In March 2018, the RSO launched the Forward Currents Festival. While many orchestras host festivals based genres or composers, the RSO wanted to do something different – a festival centred on socially relevant issues. For its first year, the theme was “Listen and Hear: Towards Prairie Reconciliation”, with the goal of inspiring conversations around Truth and Reconciliation.
Tanya Derksen, Executive Director of the RSO, references Louis Riel’s famous words, “My people will sleep for one hundred years, but when they awake, it will be the artists who give them their spirit back.” She says, “That quote shows anunderstanding of the critical role artists and musicians play in moving these ideas forward. We wanted to play that role in an important way as well.”
The RSO engaged a volunteer Indigenous Advisory Council to inform the project, and to receive their guidance on Indigenous protocols, culture and heritage. “The RSO is not planning to change the core of what we do, but we want to expand it,” Derksen says. “We’re going to keep doing the great music of Beethoven and Mozart, but we want to grow and develop, being more inclusive and having a deeper impact and engagement in the wider community. Our Indigenous Advisory Council walks alongside us so we do it in the right way.”

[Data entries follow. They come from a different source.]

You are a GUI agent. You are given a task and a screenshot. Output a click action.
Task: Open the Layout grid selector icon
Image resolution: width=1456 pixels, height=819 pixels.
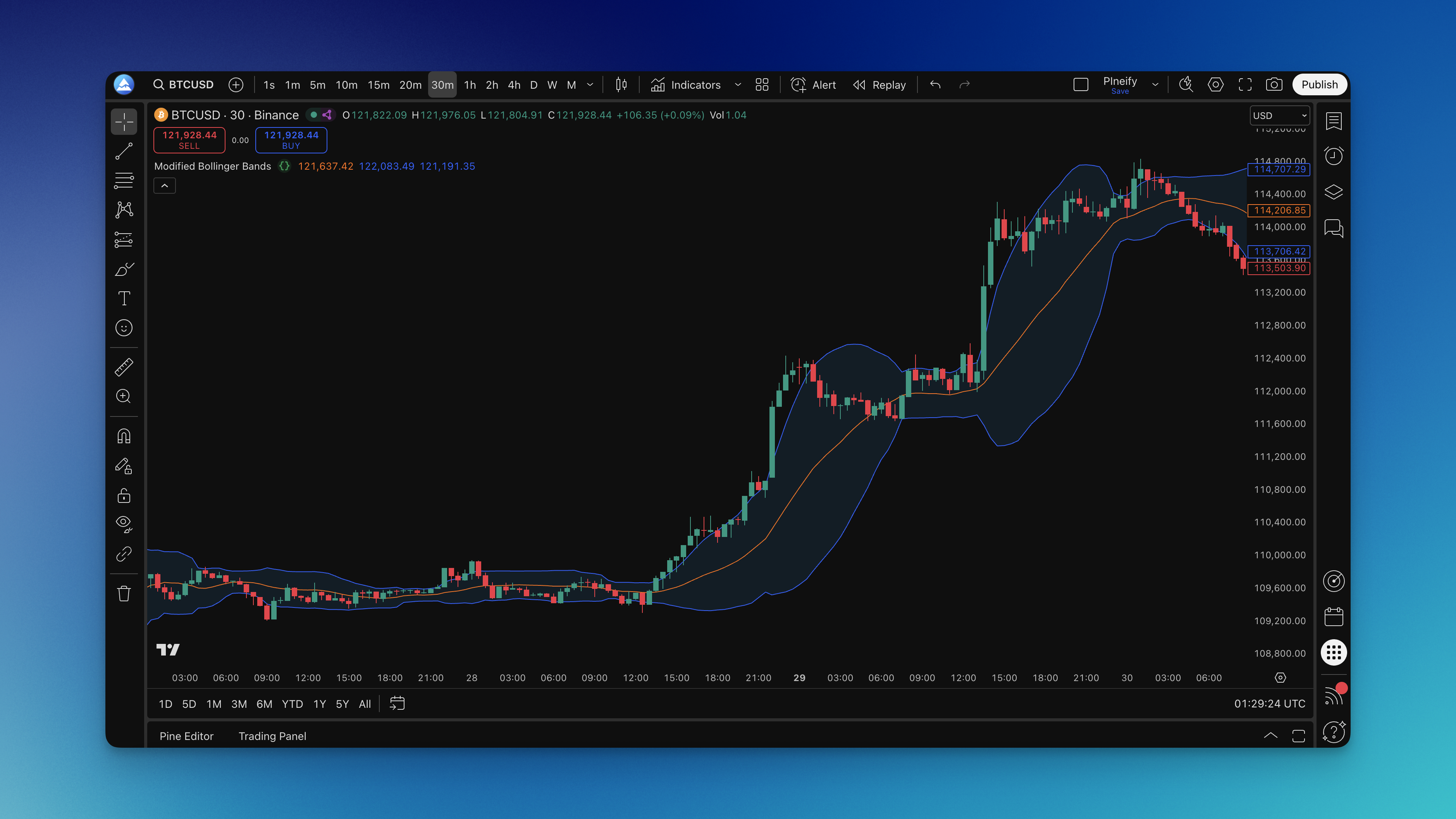pyautogui.click(x=762, y=85)
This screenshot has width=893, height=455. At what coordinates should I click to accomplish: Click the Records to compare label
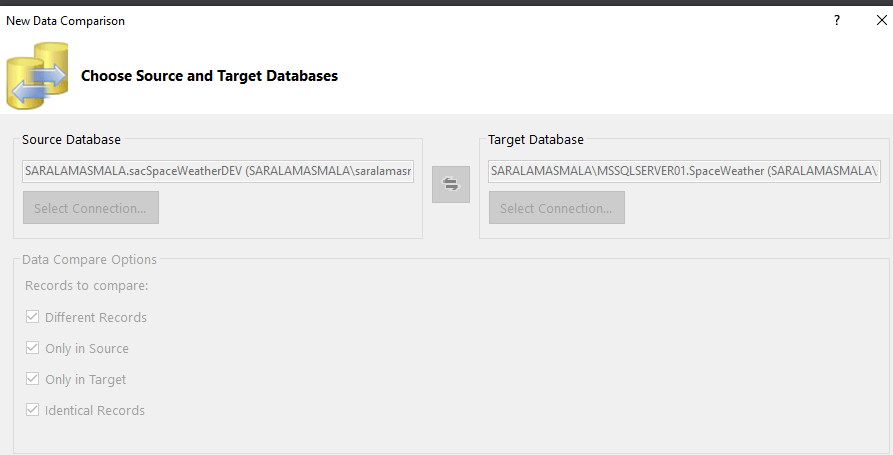86,285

The multi-disciplinary three-day festival, which took place at the MacKenzie Art Gallery, had a diverse lineup that included film, dance, storytelling, spoken word, hip hop, jazz and classical music. It was also about collaboration – pieces by Saskatoon hip-hop artist Eekwol and Toronto-based composer and vocal artist Jeremy Dutcher were arranged for RSO’s Chamber Players to perform with them. “Bringing different genres together reflects how you can bring two different communities together, and they can create something new and beautiful that they couldn’t on their own. That was our way of demonstrating what reconciliation can look like,” says Derksen.
Audiences were enthusiastic – two of the three nights sold out. “We had a number of people share that they had tears running down their faces because of the journey they took that weekend,” Derksen says. “A lot of people said that this was a great way to figure out what their role as an individual is in Truth and Reconciliation.”
Future festivals will focus on a new socially relevant theme each year, such as mental health, LGBTQ and women’s issues, and will continue to engage Indigenous artists communities, and perspectives.